Étant donné que l’organisme de réglementation s’est récemment engagé à renforcer dans son arbitrage les principes de développement durable, cette décision semble difficile à justifier. C’est particulièrement déroutant si l’on considère que les images que l’on voit en reflet n’ont pas été créées pour cette publicité mais appartiennent au domaine public. Si des images documentaires des transports quotidiens sont à même de susciter « un climat d’anxiété », peut-être que quelqu’un devrait essayer d’améliorer quelque chose dans ce monde. Par exemple… en proposant des moyens de transport alternatifs… ou quelque chose comme ça.

Ce n’est pas la première fois que l’ARPP prend des décisions controversées. Plus tôt cette année, elle a interdit une campagne de mobilisation de Greenpeace. Apparemment, des images de glaçons en forme de lettres capitales qui fondent ont été jugées « trop politiques » pour les utilisateurs du métro. De la même manière, une série d’affiches de Médecins du monde soulignant les coûts astronomiques des médicaments essentiels avait été interdite à cause du « risque de réaction négative de la part de l’industrie pharmaceutique ».

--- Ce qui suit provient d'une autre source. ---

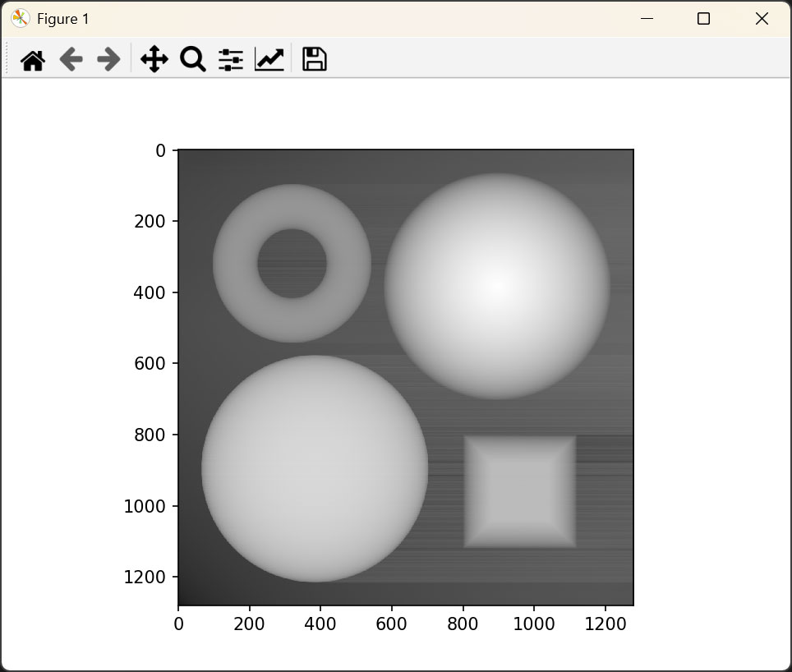
Task: Click the matplotlib logo in the title bar
Action: pyautogui.click(x=21, y=19)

Vous remarquez une certaine tendance ? Nous ne sommes pas très portés sur la théorie du complot, mais l’ARPP s’est montrée encline à favoriser les intérêts des grandes entreprises au détriment d’un changement de société significatif. Leur opposition à notre publicité se fait à un moment où l’industrie de l’automobile se trouve en réelle difficulté. Les ventes de voiture s’effondrent, et le gouvernement français a été obligé d’injecter 8 milliards d’euros dans un plan de soutien au secteur.

Au même moment, les mesures persistantes de distanciation physique nourrissent la demande d’e-bikes. Alors que, de plus en plus, le vélo est considéré comme une option fiable comparé aux transports en commun, l’urbanisme parisien multiplie les initiatives cyclistes et a dédié 300 millions d’euros de budget aux infrastructures cyclables.

Il est facile d’imaginer que les constructeurs automobiles puissent craindre ce changement dans les comportements. Et il reste aux géants de l’industrie automobile assez d’influence et de puissance financière pour faire du lobbying sur les organismes de contrôle comme l’ARPP. Cela pourrait expliquer pourquoi, aujourd’hui, il n’y ait quasiment pas de spots publicitaires pour des vélos dans le monde. Mais cette mainmise sur le marché est en train de se relâcher, et ce n’est qu’une question de temps avant que davantage de voix ne puissent se faire entendre. En effet, nous sommes à l’aube d’un jour nouveau.